I also loved how Hector delivered the message, sucking on a big cigar in Gus’s office, with his feet up on the desk, picking some grime off his sole with a letter opener. The next day, Gus’s explanation to his staff for the frightening ordeal they wall went through, seemed to work very well. He explained it away as an old enemy from overseas, trying to extort cash from him once again, then turned it into a patriotic “not in America” speech that got everyone on his side against the bullies he bravely sent packing.
Of course, we kind of know where this is headed. Hector in Breaking Bad is a paraplegic man who can only communicate by ringing a bell, so Gus must eventually get his revenge by putting him into that state. We always knew this, but it looks like Better Call Saul will explain exactly how — and judging from the scene where Gus went to make Mike (Jonathan Banks) an offer to join his operation, it’s going to involve the skill-set of Mr. Ehrmantraut, who also detests the Salamanca family. I can’t wait to see how it all plays out, leaving Gus as Albuquerque’s top dog.

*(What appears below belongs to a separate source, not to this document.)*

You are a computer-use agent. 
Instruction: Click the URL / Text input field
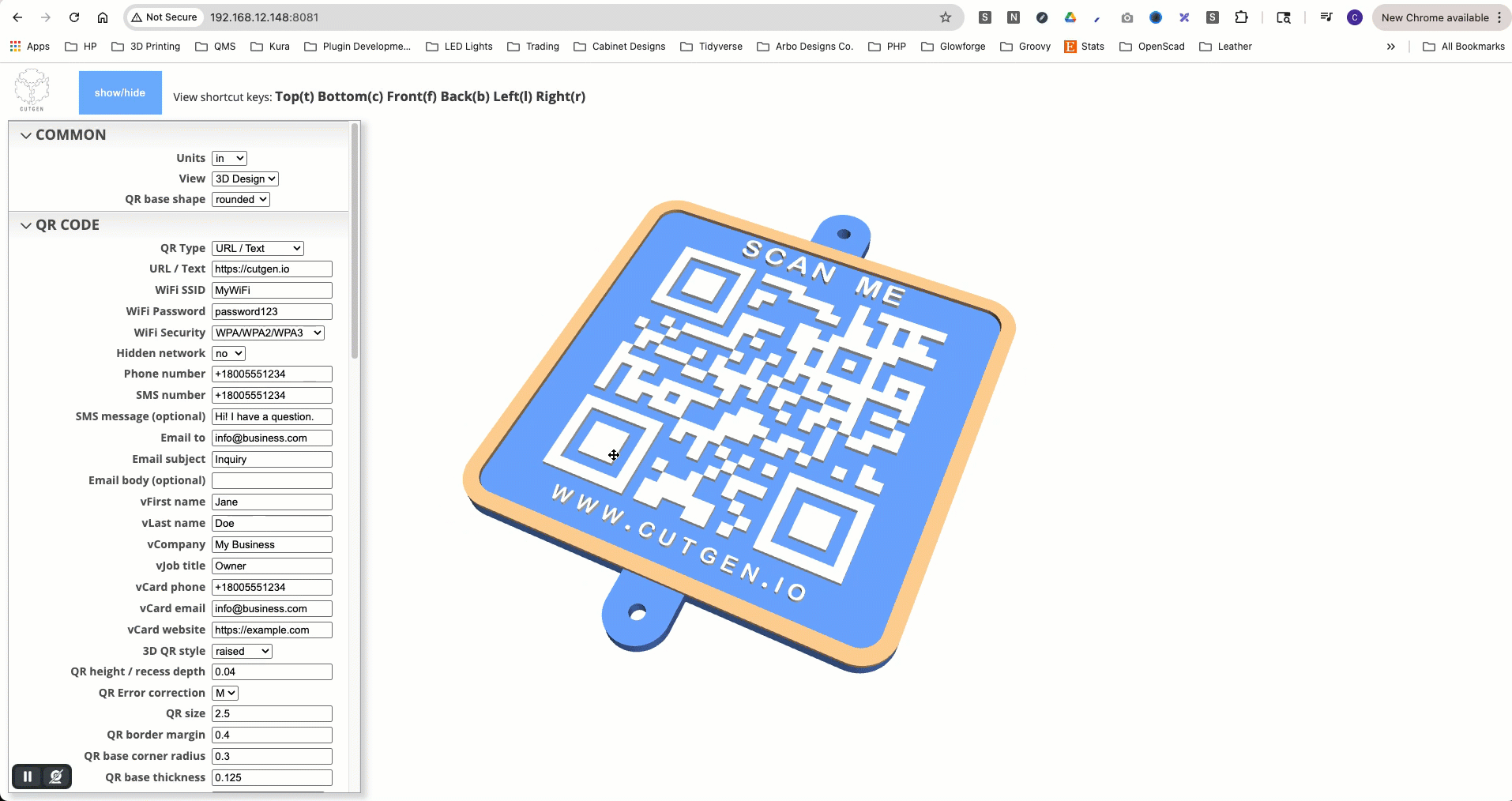(x=272, y=269)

Jimmy’s story again wasn’t the best, but it tends to work better when there’s an air of mystery about everything happening. There’s still a court case brewing between Jimmy and his brother Chuck (Michael McKean), which will likely end with Jimmy losing his career as a lawyer, but rather like Gus he has a plan of action that involved Mike. We just don’t know what that plan is. Mike was sent to Chuck’s house to repair his broken door, in the guise of the handyman that had been called, then proceeded to take photographs of Chuck’s house that he later handed over to Jimmy in a diner. What was Mike doing exactly? Why will these photos help? It’s unclear.

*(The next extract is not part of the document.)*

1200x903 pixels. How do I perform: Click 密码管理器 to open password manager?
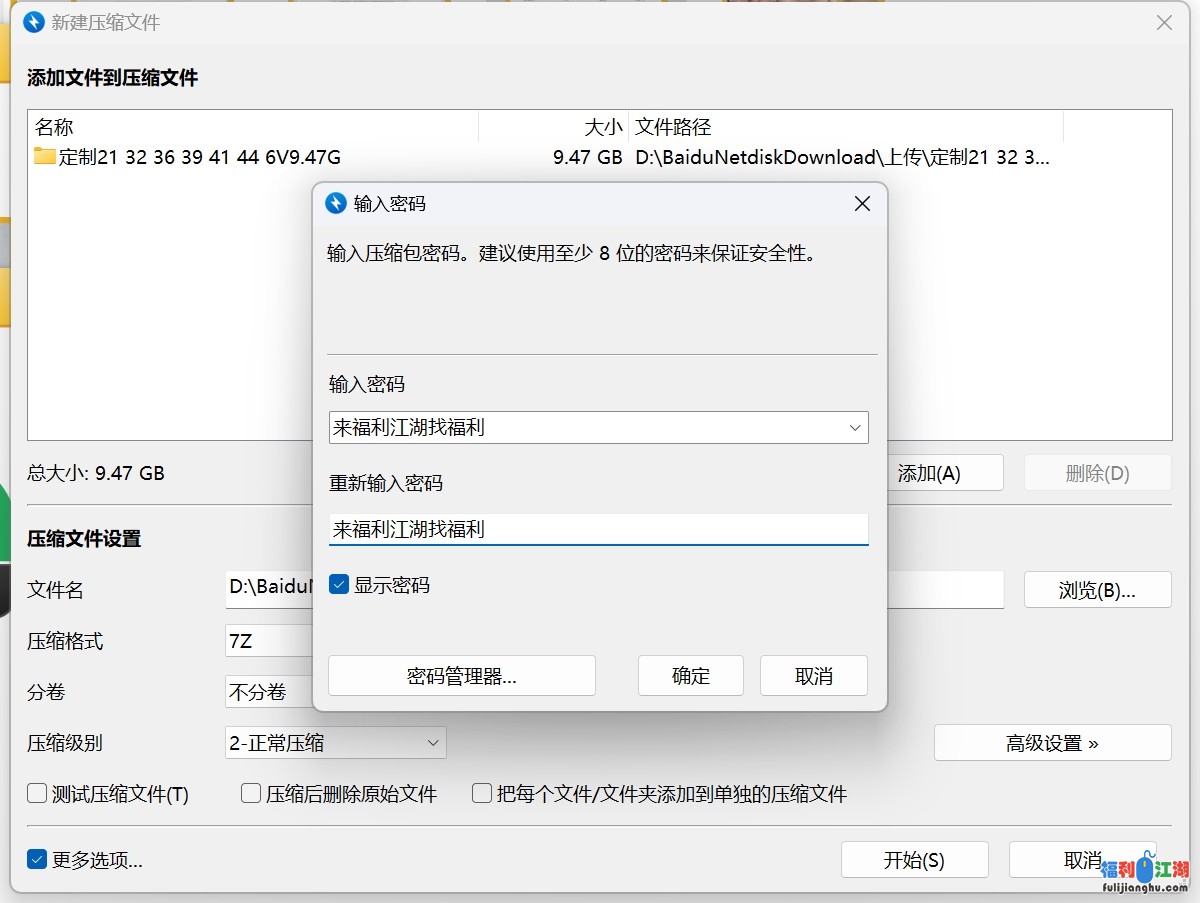[461, 675]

But we do know that Kim’s (Rhea Seehorn) involved, as she got confirmation from Chuck after their disciplinary hearing that a copy of Jimmy’s confession tape definitely exists. That sounds like bad news, but both she and Jimmy seemed happy as they left the meeting together. Again, it’s unclear what’s afoot, but I rather like that. It’s also fun that Kim’s willing to play dirty, to save Jimmy at least, because she could have been written a very different way. But it’s always been clear that, while she’s a straighter arrow than Jimmy, she has a knack for being underhanded and isn’t going to just wash her hands of Jimmy when the going gets tough. I look forward to seeing how they defeat Chuck in court.
Above all, “Sabrosito” was a great chance to highlight some of Better Call Saul’s great duos. Hector and Gus make for excellent enemies, we had Mike and Jimmy working together again (they seem to just owe each other favours, with the next one due from Jimmy), there were flashes of the upbeat can-do spirit between Kim and Jimmy, and we even got a very rare moment with Chuck and Mike sharing the screen. And it seems another intriguing duo’s about to be formed, once Mike decides to keep financing his little granddaughter’s lifestyle by earning money from a big player like Gus.
- I loved the visual touch of cutting to Mike reading a copy of ‘The Family Handyman’ after his undercover scene at Chuck’s house fixing the door, because it instantly explained why he was able to do the job and not raise any suspicions.